--- WHAT THE TASK ASKS ---
Write out as a numbered list the lines of the records, from the line containing "Terms of Service (112, 1623)" through the final line, including both, and leave out any blank lines.

# DATA FOR PROCESSING start

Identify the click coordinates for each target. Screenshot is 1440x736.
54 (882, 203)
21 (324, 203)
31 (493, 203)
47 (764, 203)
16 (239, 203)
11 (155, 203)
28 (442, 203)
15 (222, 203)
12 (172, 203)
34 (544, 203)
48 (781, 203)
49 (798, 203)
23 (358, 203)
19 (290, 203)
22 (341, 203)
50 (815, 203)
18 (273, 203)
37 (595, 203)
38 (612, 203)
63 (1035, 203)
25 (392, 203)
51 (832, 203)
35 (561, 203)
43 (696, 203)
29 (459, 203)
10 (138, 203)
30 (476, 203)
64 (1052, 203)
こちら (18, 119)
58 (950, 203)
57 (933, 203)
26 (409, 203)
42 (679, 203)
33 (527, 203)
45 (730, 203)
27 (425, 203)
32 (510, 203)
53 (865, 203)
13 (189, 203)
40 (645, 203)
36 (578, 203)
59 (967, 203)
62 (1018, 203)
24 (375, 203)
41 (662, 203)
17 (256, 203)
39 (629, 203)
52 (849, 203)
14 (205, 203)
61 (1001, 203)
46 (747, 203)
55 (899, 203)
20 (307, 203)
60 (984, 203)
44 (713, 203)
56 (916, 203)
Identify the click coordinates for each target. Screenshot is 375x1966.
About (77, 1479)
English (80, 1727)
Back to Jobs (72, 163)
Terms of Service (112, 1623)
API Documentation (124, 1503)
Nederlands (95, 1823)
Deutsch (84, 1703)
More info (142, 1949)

# DATA FOR PROCESSING end

--- FINISHED EXERCISE ---
1. Terms of Service (112, 1623)
2. API Documentation (124, 1503)
3. Nederlands (95, 1823)
4. Deutsch (84, 1703)
5. More info (142, 1949)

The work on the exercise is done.